## Provided passage

MAProtoNet: A Multi-scale Attentive Interpretable Prototypical Part Network for 3D Magnetic Resonance Imaging Brain Tumor Classification

TL;DR

MAProtoNet addresses the critical need for precise and interpretable localization in 3D MRI brain-tumor classification. It extends prototypical part networks with a quadruplet attention mechanism and a concise multi-scale module, supervised by a novel multi-scale mapping loss, to produce pixel-level attribution maps without extra segmentation labels. Empirical results on BraTS datasets show consistent activation-precision improvements over baselines, highlighting the value of combining multi-scale spatial–channel interactions with scale-aware supervision. The work advances interpretable medical imaging by delivering stronger localization while maintaining classification performance, and it provides code for reproducibility.

Abstract

Automated diagnosis with artificial intelligence has emerged as a promising area in the realm of medical imaging, while the interpretability of the introduced deep neural networks still remains an urgent concern. Although contemporary works, such as XProtoNet and MProtoNet, has sought to design interpretable prediction models for the issue, the localization precision of their resulting attribution maps can be further improved. To this end, we propose a Multi-scale Attentive Prototypical part Network, termed MAProtoNet, to provide more precise maps for attribution. Specifically, we introduce a concise multi-scale module to merge attentive features from quadruplet attention layers, and produces attribution maps. The proposed quadruplet attention layers can enhance the existing online class activation mapping loss via capturing interactions between the spatial and channel dimension, while the multi-scale module then fuses both fine-grained and coarse-grained information for precise maps generation. We also apply a novel multi-scale mapping loss for supervision on the proposed multi-scale module. Compared to existing interpretable prototypical part networks in medical imaging, MAProtoNet can achieve state-of-the-art performance in localization on brain tumor segmentation (BraTS) datasets, resulting in approximately 4% overall improvement on activation precision score (with a best score of 85.8%), without using additional annotated labels of segmentation. Our code will be released in https://github.com/TUAT-Novice/maprotonet.

Figures (6)

• Figure 1: To enhance the localization capability of attribution maps, we propose to introduce quadruplet attention and mulit-scale features into prototypical part network.

## Work instruction
Please answer these questions using the MAProtoNet page above:
(a) Which two existing works does the abstract name as earlier interpretable prediction models?
(b) What best activation precision score does the abstract report?
(c) According to the Figure 1 caption, what two things are introduced into the prototypical part network?

[Extracted records]
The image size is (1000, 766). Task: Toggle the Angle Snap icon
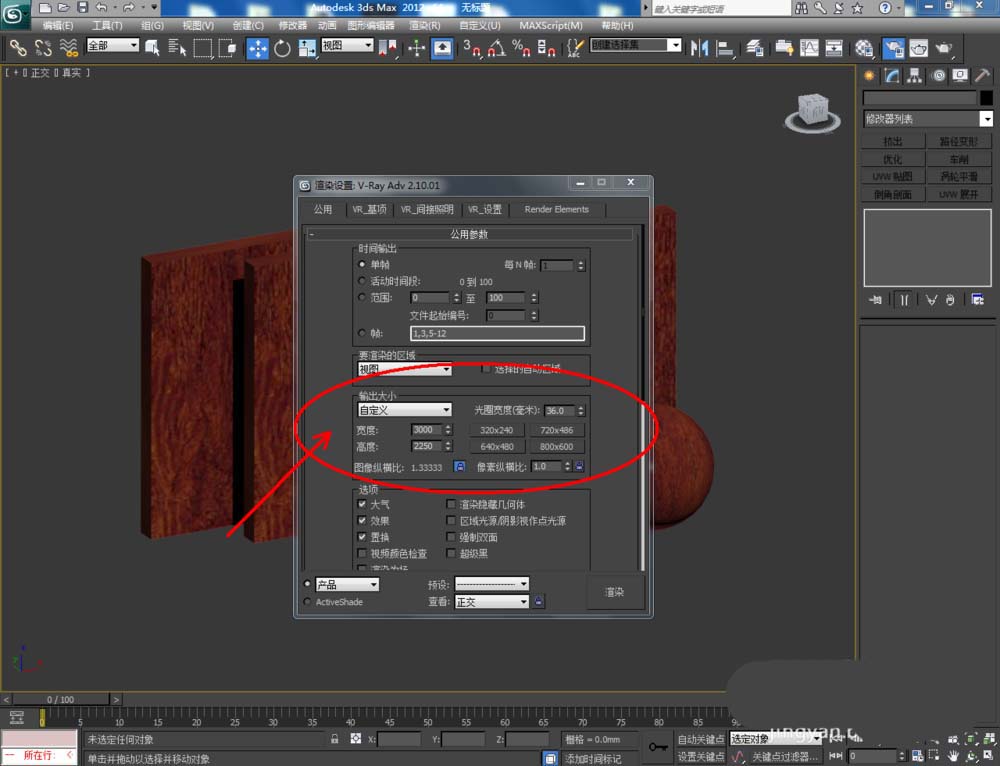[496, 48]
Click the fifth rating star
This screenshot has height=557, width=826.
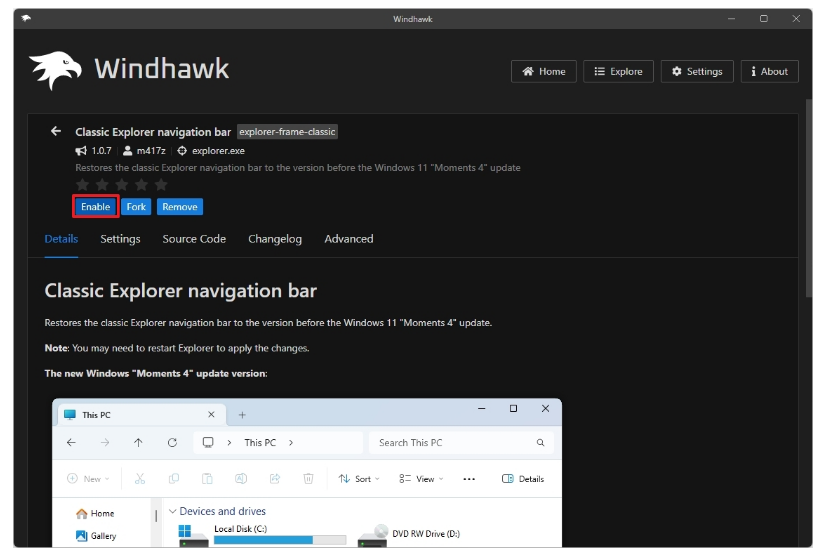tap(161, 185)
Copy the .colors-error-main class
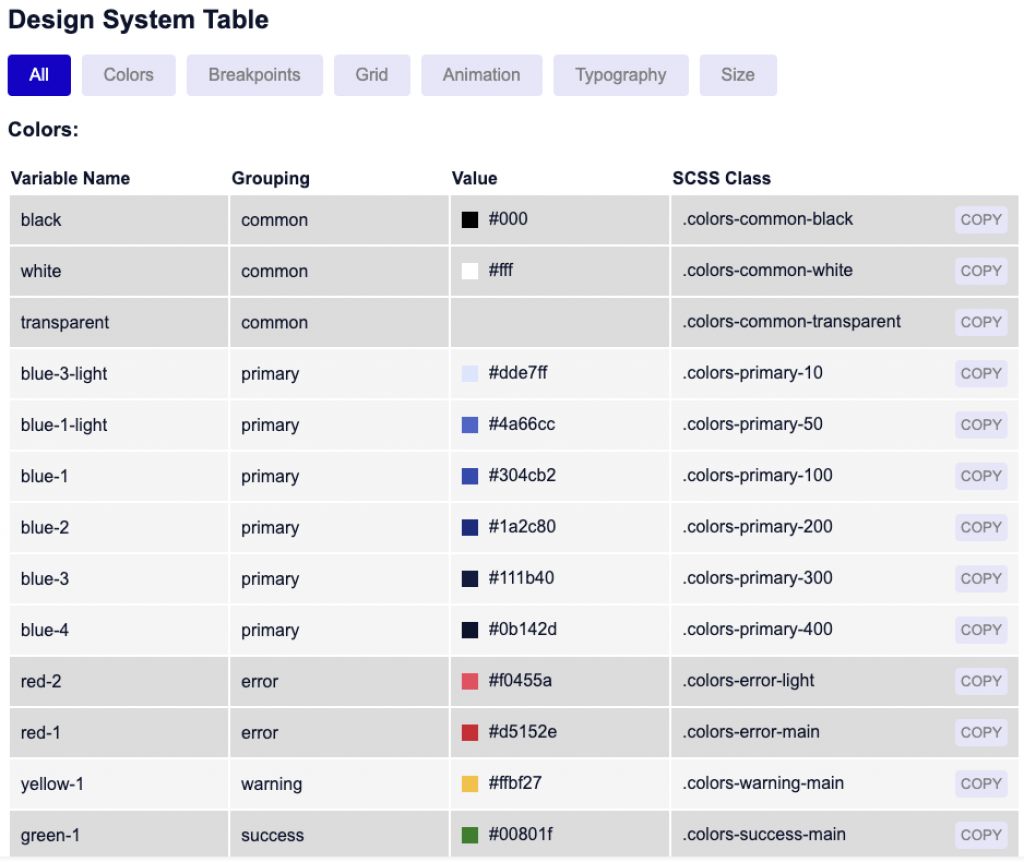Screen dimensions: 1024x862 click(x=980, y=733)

* * *

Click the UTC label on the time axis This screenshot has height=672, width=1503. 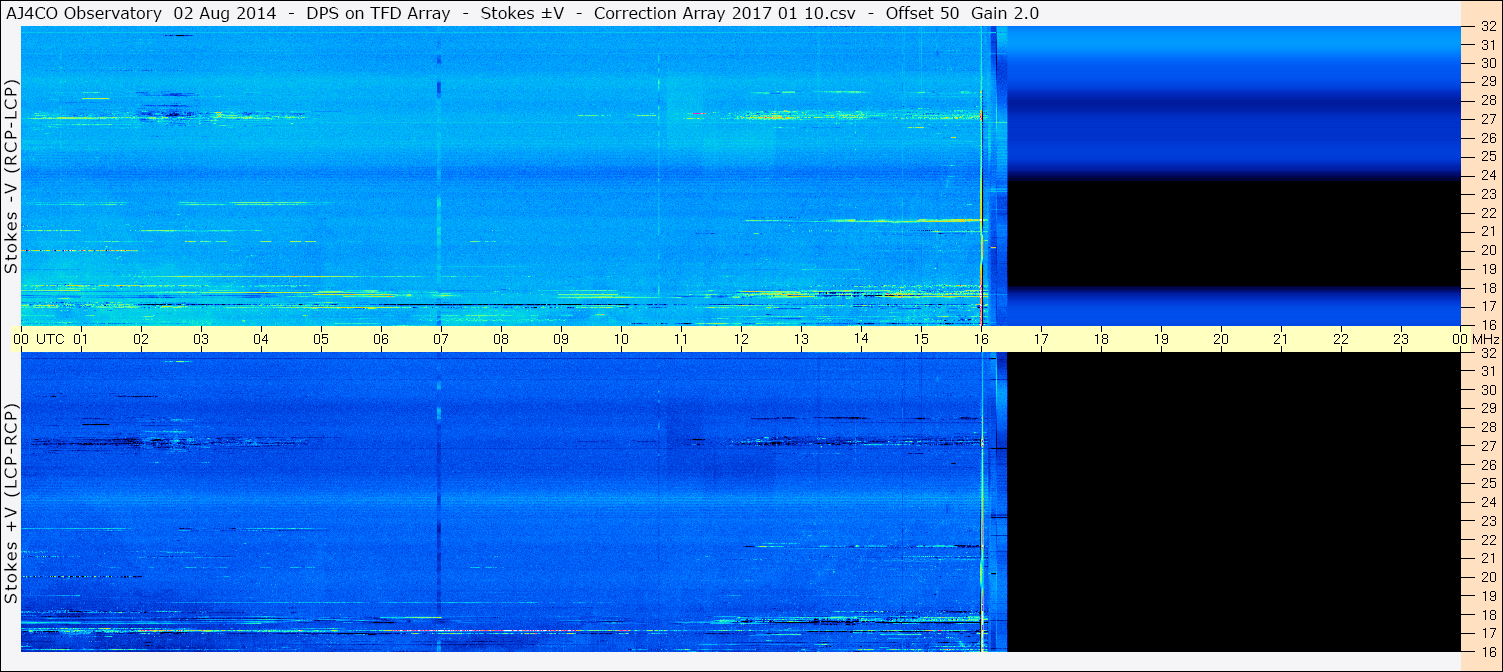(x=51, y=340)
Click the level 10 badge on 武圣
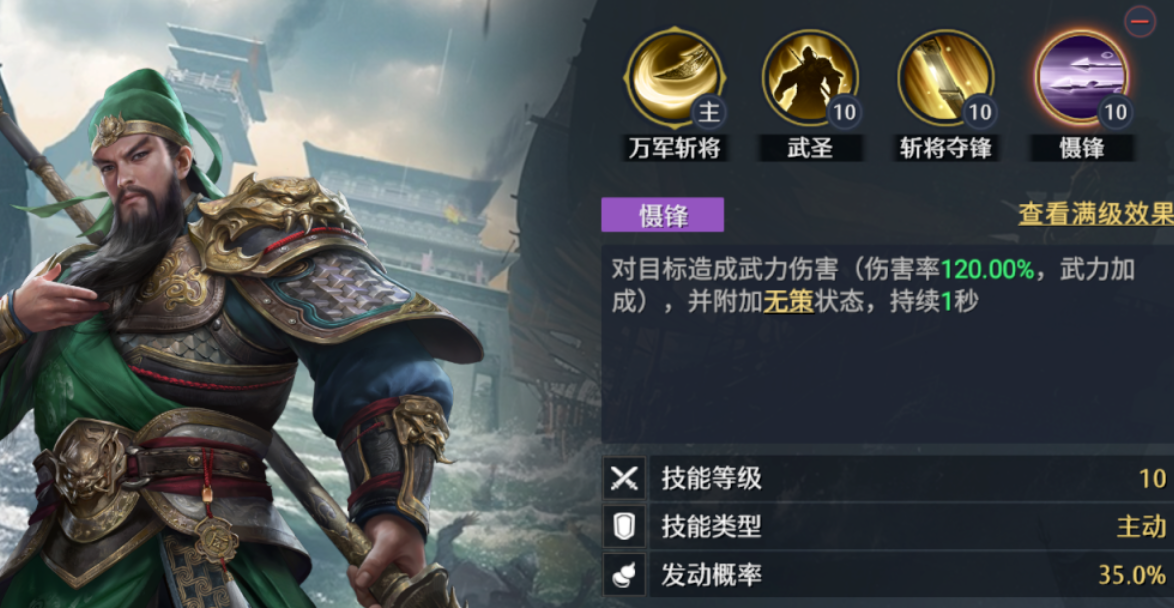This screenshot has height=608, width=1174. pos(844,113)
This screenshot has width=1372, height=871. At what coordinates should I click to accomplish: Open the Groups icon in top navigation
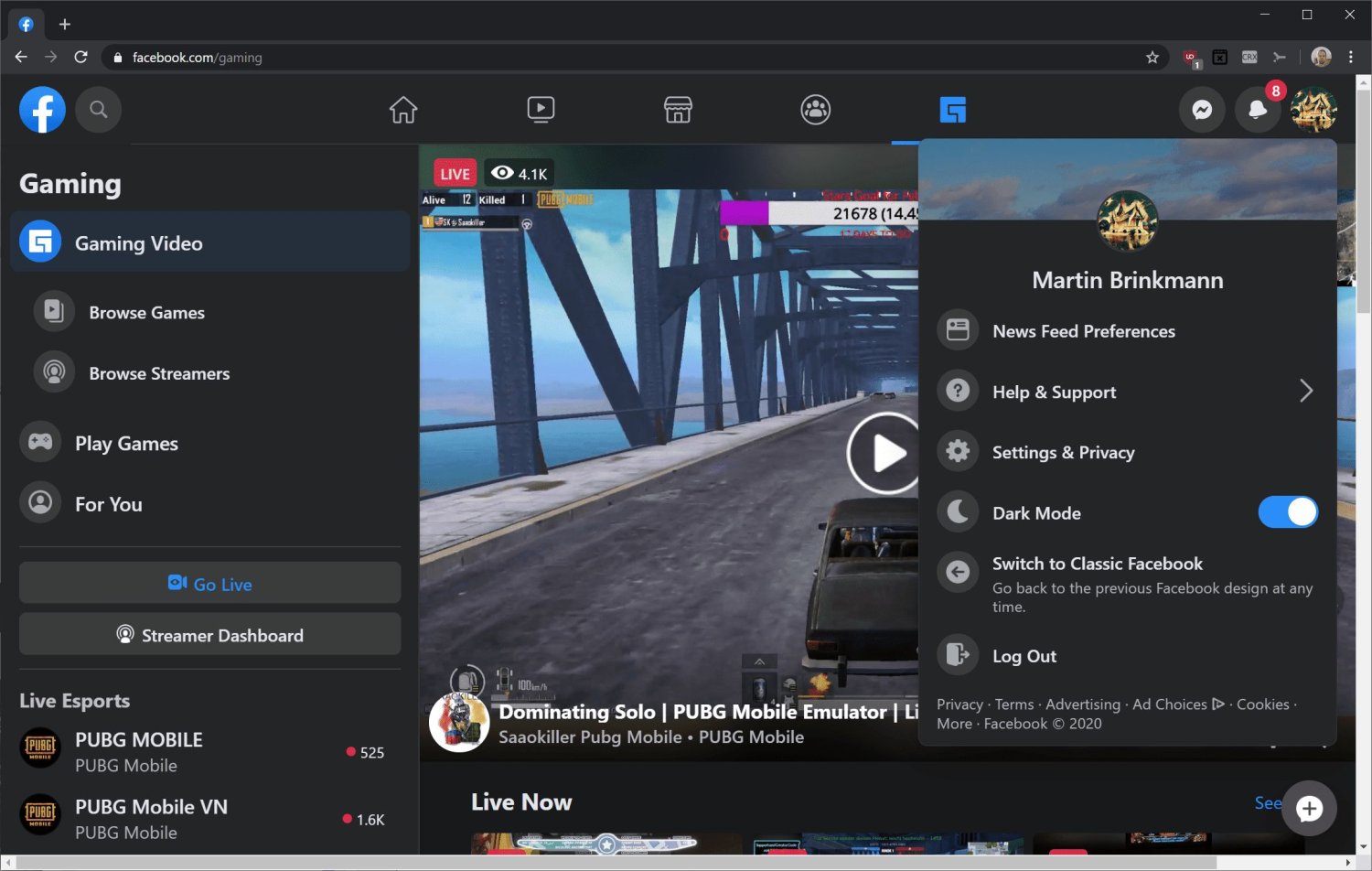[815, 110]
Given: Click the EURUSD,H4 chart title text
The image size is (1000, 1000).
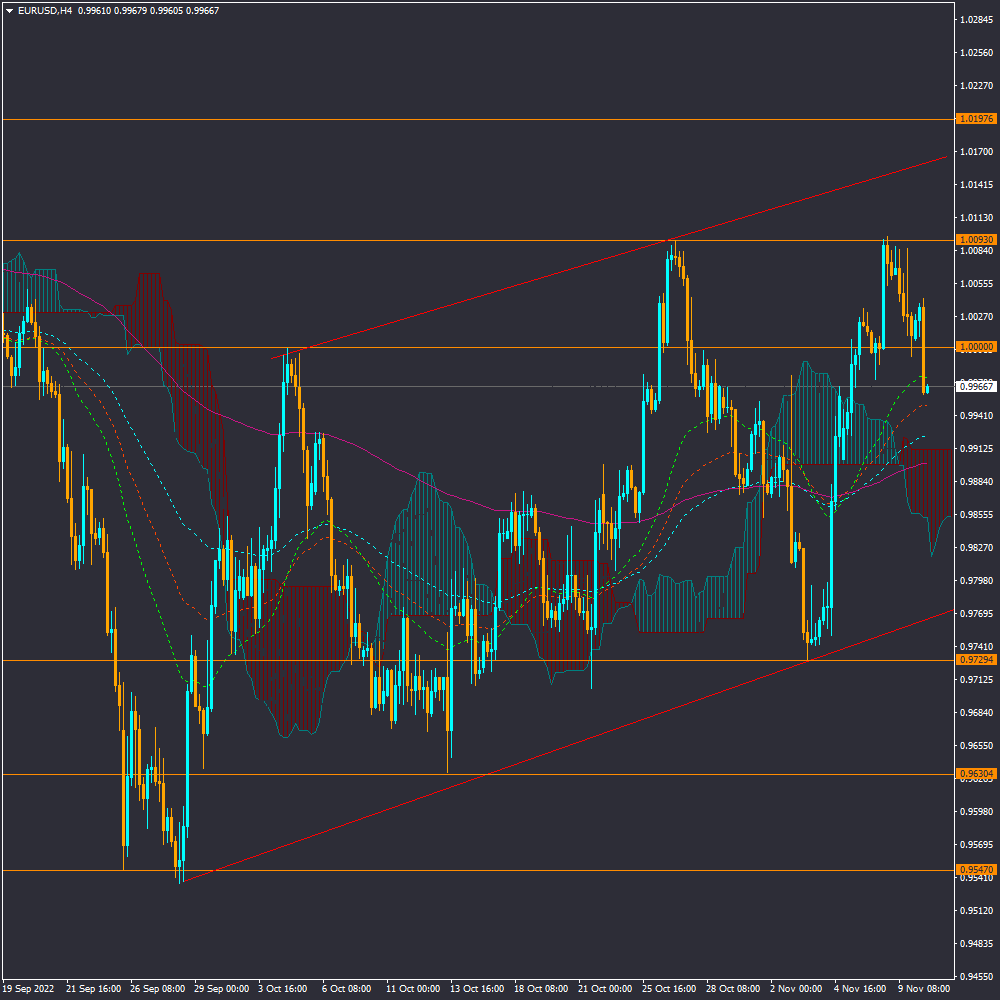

## The completed task
(a) XProtoNet and MProtoNet.
(b) 85.8%.
(c) Quadruplet attention and multi-scale features.